Render the records from the line with "581x805 pixels." to the line with "click(x=321, y=318)" as a Markdown table with two columns, No. and Record line. Number each row and skip any blank lines.

Material provided:
------------------------------------
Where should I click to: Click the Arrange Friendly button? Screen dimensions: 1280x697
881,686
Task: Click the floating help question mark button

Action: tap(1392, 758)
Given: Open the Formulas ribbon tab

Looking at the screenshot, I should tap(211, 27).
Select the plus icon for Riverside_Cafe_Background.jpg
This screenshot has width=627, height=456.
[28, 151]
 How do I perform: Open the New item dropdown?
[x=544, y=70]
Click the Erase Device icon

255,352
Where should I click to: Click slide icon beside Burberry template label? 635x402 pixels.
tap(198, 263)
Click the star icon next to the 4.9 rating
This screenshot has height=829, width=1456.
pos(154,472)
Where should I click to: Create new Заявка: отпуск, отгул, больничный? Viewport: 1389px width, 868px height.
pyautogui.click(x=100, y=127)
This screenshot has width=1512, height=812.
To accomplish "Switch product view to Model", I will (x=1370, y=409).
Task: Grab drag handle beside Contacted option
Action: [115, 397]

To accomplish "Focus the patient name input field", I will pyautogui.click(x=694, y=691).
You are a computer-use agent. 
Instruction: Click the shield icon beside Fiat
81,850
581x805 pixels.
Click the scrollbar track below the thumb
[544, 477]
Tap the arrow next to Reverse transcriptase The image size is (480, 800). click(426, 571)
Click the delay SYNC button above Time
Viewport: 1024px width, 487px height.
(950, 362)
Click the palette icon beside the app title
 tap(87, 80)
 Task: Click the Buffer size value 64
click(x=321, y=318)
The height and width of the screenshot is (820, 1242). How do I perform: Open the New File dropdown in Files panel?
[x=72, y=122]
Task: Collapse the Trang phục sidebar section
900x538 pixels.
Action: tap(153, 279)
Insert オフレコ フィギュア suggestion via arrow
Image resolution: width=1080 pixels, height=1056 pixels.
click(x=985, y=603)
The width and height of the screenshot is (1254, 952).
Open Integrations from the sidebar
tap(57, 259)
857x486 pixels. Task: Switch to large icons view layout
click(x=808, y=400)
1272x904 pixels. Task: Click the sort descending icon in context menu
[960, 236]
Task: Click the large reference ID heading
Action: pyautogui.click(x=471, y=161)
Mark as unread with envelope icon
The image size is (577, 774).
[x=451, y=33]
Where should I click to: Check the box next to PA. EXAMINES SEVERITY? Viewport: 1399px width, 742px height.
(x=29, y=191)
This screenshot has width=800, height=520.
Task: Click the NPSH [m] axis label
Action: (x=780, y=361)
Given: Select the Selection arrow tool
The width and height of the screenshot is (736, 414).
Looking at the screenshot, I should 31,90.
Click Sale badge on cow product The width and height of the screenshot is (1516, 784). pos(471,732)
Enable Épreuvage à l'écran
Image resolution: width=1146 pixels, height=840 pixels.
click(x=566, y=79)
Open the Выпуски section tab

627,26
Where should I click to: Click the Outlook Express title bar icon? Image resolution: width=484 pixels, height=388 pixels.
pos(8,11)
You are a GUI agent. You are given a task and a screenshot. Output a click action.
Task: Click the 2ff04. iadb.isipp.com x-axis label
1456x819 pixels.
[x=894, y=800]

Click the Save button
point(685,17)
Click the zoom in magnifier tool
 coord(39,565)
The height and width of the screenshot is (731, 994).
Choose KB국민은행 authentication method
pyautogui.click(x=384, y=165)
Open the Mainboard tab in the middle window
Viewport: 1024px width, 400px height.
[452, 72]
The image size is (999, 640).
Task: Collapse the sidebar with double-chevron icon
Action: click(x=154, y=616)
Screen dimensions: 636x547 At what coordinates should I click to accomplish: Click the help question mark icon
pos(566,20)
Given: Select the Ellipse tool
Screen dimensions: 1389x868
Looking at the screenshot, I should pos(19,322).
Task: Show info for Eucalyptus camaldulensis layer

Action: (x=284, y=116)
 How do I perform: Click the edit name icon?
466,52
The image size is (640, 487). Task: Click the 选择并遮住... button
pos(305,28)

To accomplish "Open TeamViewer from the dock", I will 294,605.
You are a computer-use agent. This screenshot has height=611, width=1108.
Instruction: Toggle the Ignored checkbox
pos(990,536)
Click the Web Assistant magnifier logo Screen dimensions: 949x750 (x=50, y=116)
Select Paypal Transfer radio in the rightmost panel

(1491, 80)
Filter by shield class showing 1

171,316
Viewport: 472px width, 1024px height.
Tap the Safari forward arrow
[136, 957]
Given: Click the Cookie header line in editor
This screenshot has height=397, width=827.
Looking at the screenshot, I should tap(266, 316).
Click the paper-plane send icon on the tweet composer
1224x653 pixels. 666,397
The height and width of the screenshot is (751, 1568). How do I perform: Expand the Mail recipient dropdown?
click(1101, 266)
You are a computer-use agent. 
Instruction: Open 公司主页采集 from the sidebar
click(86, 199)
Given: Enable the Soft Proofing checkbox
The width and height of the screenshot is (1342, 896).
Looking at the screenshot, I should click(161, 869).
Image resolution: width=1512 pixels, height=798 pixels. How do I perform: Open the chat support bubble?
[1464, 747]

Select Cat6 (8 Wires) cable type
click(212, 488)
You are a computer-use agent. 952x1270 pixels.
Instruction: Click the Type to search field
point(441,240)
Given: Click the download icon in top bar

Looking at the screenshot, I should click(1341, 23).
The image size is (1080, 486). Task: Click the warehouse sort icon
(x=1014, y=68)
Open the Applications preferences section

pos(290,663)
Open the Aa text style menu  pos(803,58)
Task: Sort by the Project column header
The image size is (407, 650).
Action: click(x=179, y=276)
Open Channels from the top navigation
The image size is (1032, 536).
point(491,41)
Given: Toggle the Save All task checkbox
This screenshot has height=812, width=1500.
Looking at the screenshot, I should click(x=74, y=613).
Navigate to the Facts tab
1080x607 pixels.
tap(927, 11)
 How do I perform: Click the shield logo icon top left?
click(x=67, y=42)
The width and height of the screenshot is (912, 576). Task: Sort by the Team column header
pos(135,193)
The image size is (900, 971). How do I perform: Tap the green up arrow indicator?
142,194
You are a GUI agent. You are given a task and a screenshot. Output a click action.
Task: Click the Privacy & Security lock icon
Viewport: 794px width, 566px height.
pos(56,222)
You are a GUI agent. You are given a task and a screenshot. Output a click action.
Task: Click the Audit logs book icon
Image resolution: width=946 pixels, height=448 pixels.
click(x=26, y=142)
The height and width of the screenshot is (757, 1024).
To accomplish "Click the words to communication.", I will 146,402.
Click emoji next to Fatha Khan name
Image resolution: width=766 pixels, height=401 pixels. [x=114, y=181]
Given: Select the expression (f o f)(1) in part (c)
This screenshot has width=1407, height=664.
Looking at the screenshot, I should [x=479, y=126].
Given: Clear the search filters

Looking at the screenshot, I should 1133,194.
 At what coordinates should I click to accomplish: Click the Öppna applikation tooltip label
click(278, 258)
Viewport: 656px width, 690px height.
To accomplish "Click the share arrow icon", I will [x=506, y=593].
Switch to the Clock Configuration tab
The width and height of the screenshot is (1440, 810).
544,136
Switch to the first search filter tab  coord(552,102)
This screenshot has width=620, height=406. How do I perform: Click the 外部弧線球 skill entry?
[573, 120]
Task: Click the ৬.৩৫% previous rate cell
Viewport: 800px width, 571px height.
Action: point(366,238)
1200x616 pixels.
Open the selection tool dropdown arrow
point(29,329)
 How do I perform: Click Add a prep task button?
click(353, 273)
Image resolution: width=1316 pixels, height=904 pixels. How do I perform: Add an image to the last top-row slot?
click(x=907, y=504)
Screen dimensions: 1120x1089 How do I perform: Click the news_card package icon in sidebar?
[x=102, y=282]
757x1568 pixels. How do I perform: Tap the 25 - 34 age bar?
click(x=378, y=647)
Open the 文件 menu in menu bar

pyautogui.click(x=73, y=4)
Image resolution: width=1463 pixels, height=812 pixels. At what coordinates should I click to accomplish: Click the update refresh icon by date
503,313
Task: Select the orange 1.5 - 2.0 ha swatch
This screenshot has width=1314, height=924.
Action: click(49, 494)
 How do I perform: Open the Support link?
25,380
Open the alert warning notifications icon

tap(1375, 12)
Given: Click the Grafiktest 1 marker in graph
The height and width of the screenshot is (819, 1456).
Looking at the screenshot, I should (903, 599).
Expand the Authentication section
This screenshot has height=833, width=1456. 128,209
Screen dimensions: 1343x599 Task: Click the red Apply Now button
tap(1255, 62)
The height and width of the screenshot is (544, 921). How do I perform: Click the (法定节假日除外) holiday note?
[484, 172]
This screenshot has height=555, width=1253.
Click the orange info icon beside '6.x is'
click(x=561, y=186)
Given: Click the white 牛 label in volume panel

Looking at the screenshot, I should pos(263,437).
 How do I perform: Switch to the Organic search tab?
------------------------------------
Solution for this exercise:
| No. | Record line |
|---|---|
| 1 | 581x805 pixels. |
| 2 | Click the scrollbar track below the thumb |
| 3 | [544, 477] |
| 4 | Tap the arrow next to Reverse transcriptase The image size is (480, 800). click(426, 571) |
| 5 | Click the delay SYNC button above Time |
| 6 | Viewport: 1024px width, 487px height. |
| 7 | (950, 362) |
| 8 | Click the palette icon beside the app title |
| 9 |  tap(87, 80) |
| 10 |  Task: Click the Buffer size value 64 |
| 11 | click(x=321, y=318) |